I diversi e multiformi gradi tematici progettuali contenuti in questo Catalogo (carte in scala da 1:5.000 a 1:100.000), sono argomento e materia dalle variegate tipologie e dotati da descrizioni aventi obiettivi, qualità e finalità per i quali sono state attuate le possibili interpretazioni ed i livelli di lettura che ad essi si possono applicare e, che non sono, semplicemente illustrativi del reale. Progetti ‒ tanto per citarne alcuni ‒ che vanno da: Infrastrutture della Viabilità e dei Trasporti, Uso e Copertura del Suolo, Inquadramento Territoriale, Microzonazione Sismica Parziale, Carta Geologica e Litologica, Autorità di Bacino Distretto Appennino Centrale, Servizi Pubblici, Piano Territoriale Paesistico Regionale (PTPR), Mosaico dei Piani di Emergenza Comunali (PEC) ecc.
Curato dal personale tecnico-scientifico del GIS il “Catalogo Cartografico” ‒ in sintonia con i processi della obsolescenza tecnica degli apparati hardware e dei software, nonché al mutamento dei formati nei quali vengono salvate le informazioni nella produzione di metadati ‒ è stato realizzato facendo uso di dati inconfutabili e provenienti anche da altri enti quali Regione, Comune, Ministeri, Istituti ecc. e, normalizzati, secondo un definito impianto di riferimento geografico:

  • da un sistema di coordinate Gauss-Boaga fuso Est (proiezione cartografica e sistema geodetico di riferimento Roma 40), si è passati ad un sistema di coordinate geografiche geodetiche di uso mondiale, basato su un ellissoide di riferimento elaborato nel 1984 e, stiamo parlando, di WGS84 (Word Geodetic System 1984).
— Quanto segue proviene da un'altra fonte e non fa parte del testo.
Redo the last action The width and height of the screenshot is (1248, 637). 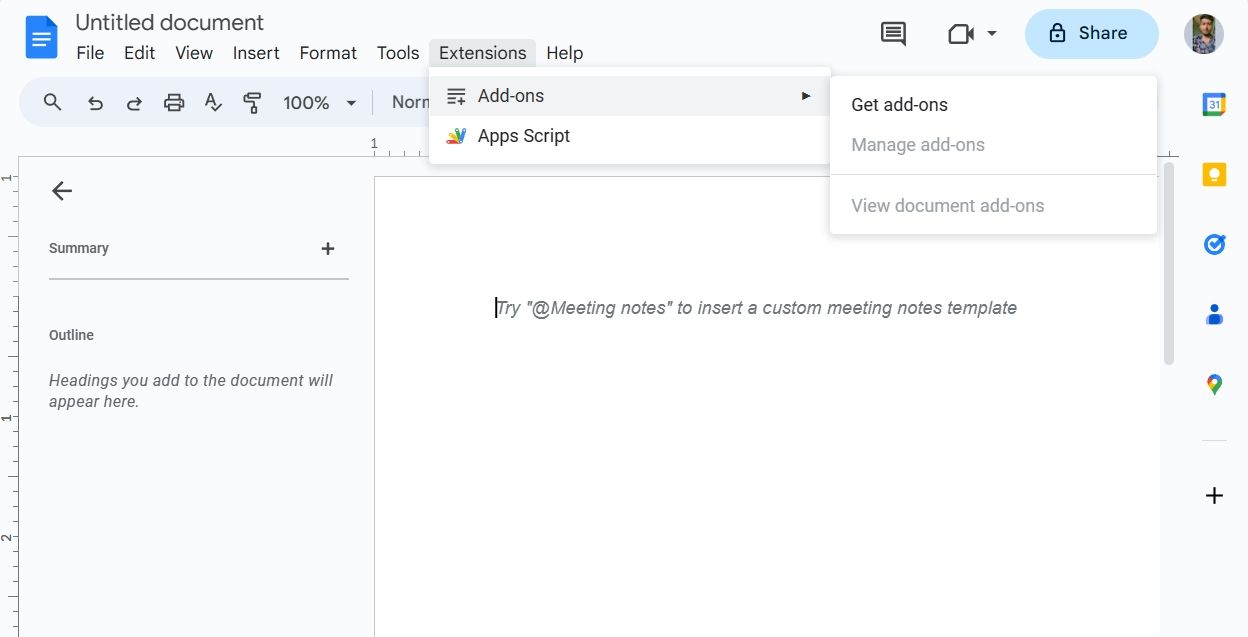tap(134, 102)
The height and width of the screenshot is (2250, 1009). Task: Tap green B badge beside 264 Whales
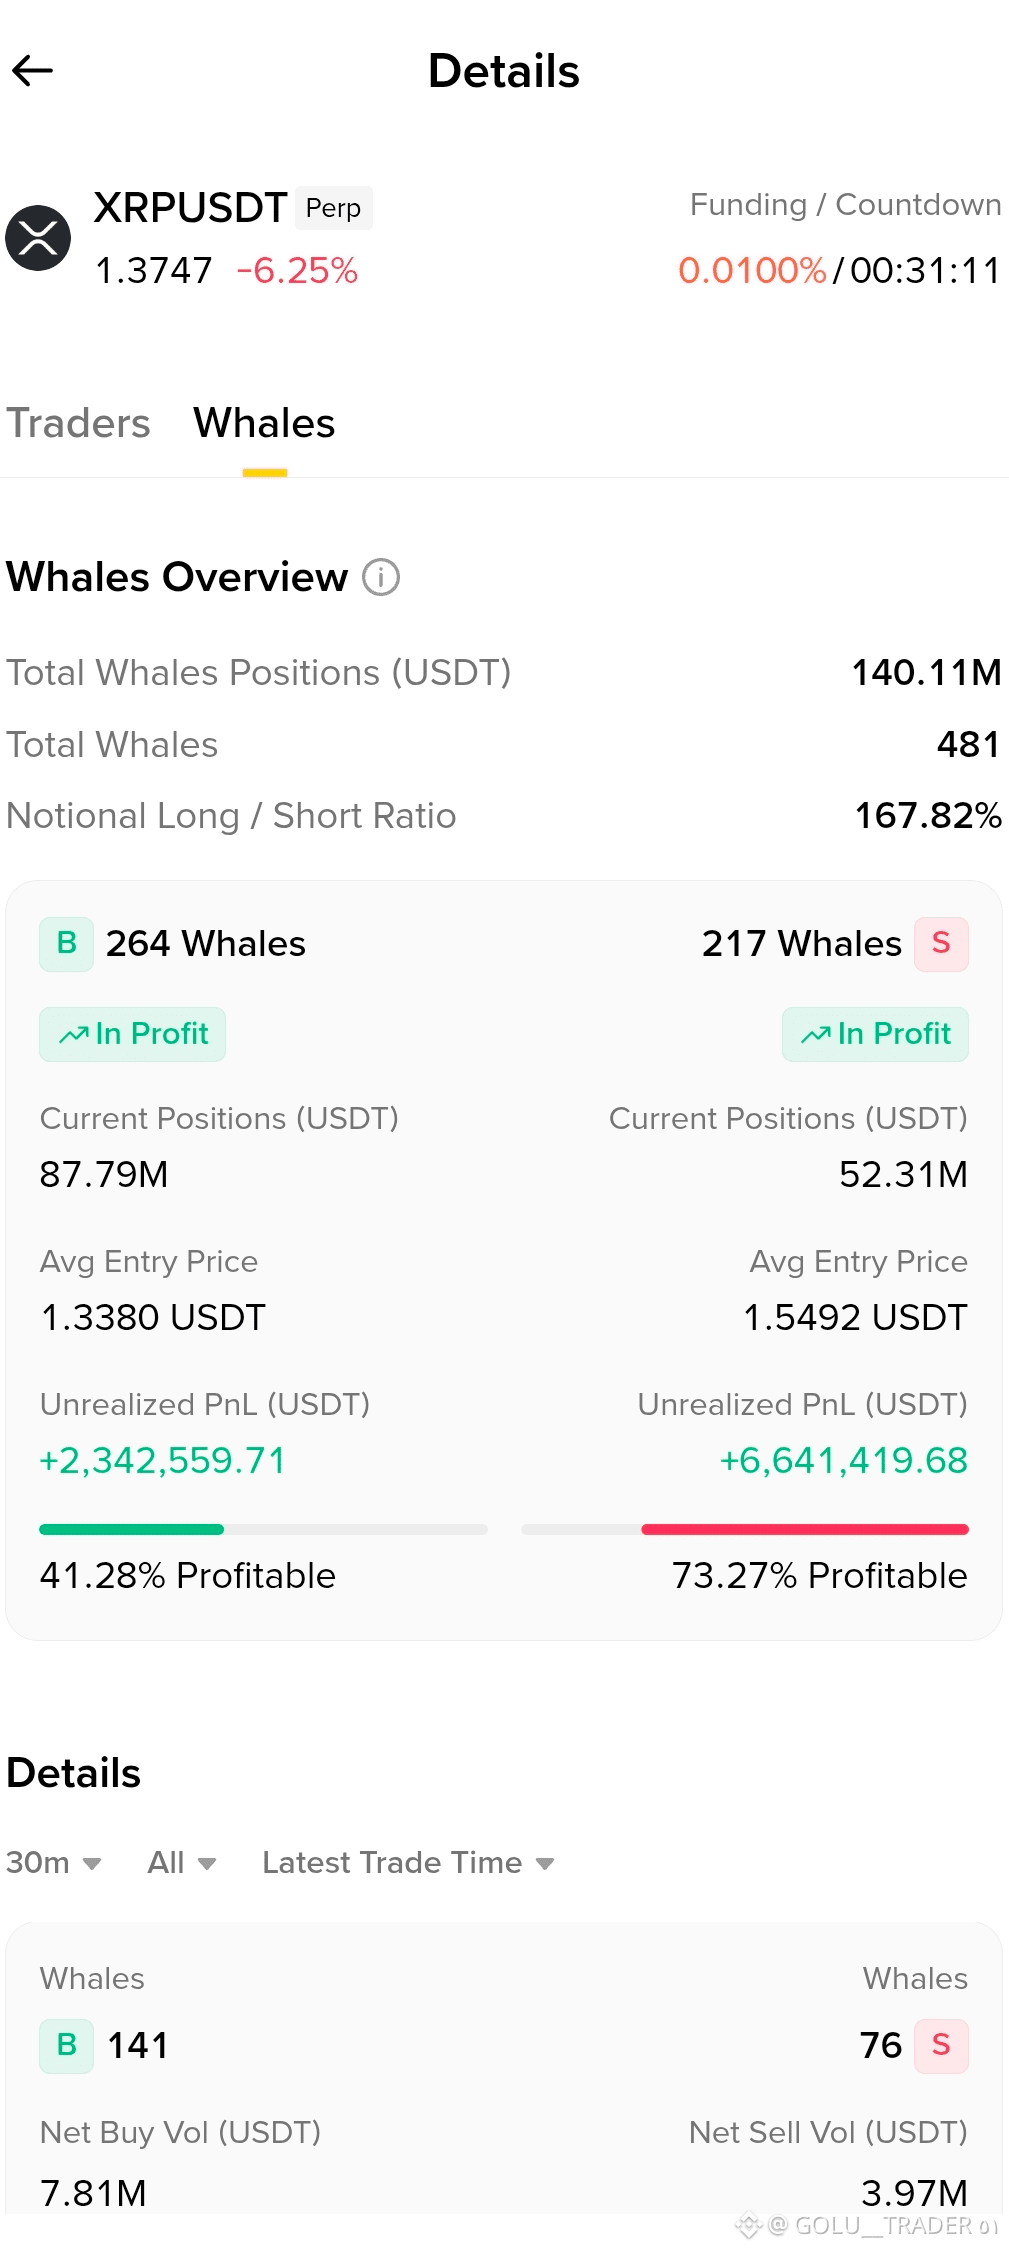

I dati sono georeferiti e sovrapponibili nel poter, attraverso di loro, progettare e pianificare qualsiasi forma di intervento e che di fatto, sono il risultato di indagini e accertamenti consistenti nello studiare sistematicamente ciò che della realtà si va a rappresentare riproducendola. Essi sono l’essenza delle informazioni (archivio dell’informativa) su una determinata tematica e che nella fattispecie possono essere utilizzati ed applicati a fini esecutivi (su di una carta base territoriale ‒ come la Nuova Carta Tecnica Regionale NCTR, oppure le Carte dell’Istituto Geografico Militare IGM, e ancora le OrtoFoto ecc. ‒ è stato posto l’impianto attuativo progettuale).
I piani di lettura proposti, dunque, nell’offrire le migliori condizioni di comprensione del “Catalogo Cartografico” hanno il compito di formulare ed individuare le linee guida nel garantire una efficace fruibilità, e creare un sistema di servizi informativi diretti verso un’ampia gamma di utenti interessati ad una omogenea ed interoperabile realizzazione di iniziative di digitalizzazione. Come ad esempio la ricerca, lo studio e l’applicabilità di interventi sul paesaggio-territorio della CMRC nella costante evoluzione genealogica della trama della realtà e, pertanto, come luogo estetico carico di trasformazioni anacronistiche e senza tempo.